- **Given passage**
========================================

That said so often the information I come across on raising Goslings and Geese is lumped in with Ducks, but they are different with different needs. I've noticed a tendency with general fowl raising advice to focus on what's popular with a comment or two on Geese as a *side note* in example when talking Ducks.
That's not to say there isn't a good baseline in this book for Goslings, but you will need to narrow your focus fairly quick as they grow. I was just hoping for much more specific info on Goslings and it's not that I can't find it on the Internet or through people I know, but having a detailed handbook on hand is always a plus.
I did appreciate the info on various types of bedding/substrate. I've only learned of a few people using anything other than the standard pine shavings, but based on Damerow's list I have some ideas to try and opted for play sand to start.
*An aside about the sand, apparently it comes with a warning now that fine particles could cause cancer... so it should be kept wet. Well bedding needs to be dry so I'm thinking of using sand (dried) as a substrate and pine shavings as bedding on top. We'll see how that goes.

========================================

- **Source material**
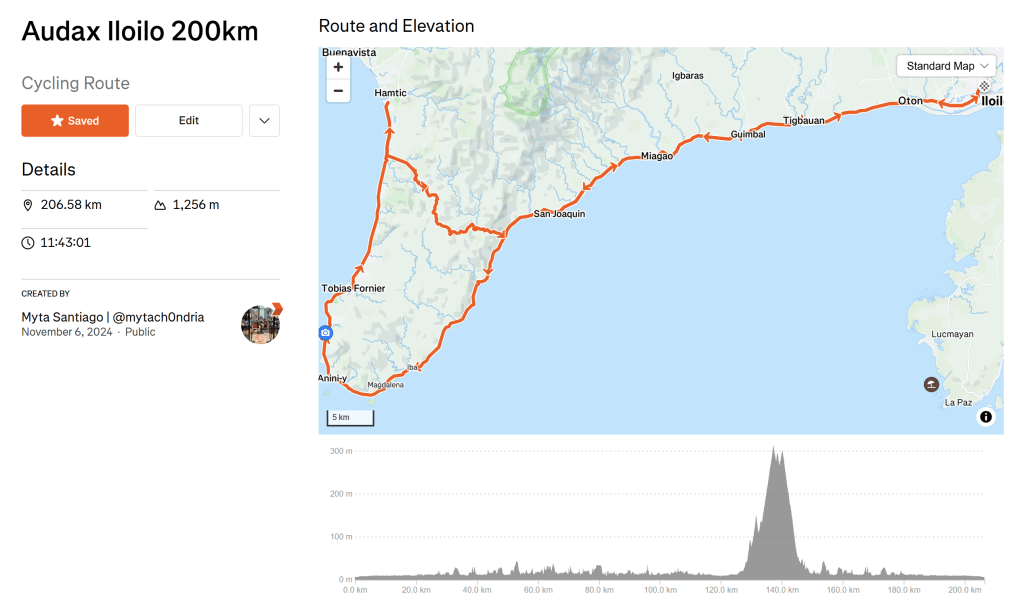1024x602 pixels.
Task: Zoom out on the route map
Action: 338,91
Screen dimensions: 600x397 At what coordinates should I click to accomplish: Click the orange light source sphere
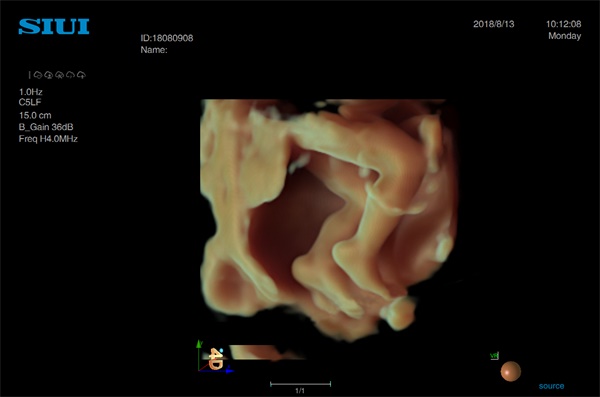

========================================

- **What this exercise asks**
A - In the gosling review, what did the writer choose as a substrate to start with?
B - Write out part of the gosling review word for word. Begin at "That's not to" and stop after "always a plus.".
The material has nothing to do with the gosling review.

- **Responses**
A - Play sand.

B -
That's not to say there isn't a good baseline in this book for Goslings, but you will need to narrow your focus fairly quick as they grow. I was just hoping for much more specific info on Goslings and it's not that I can't find it on the Internet or through people I know, but having a detailed handbook on hand is always a plus.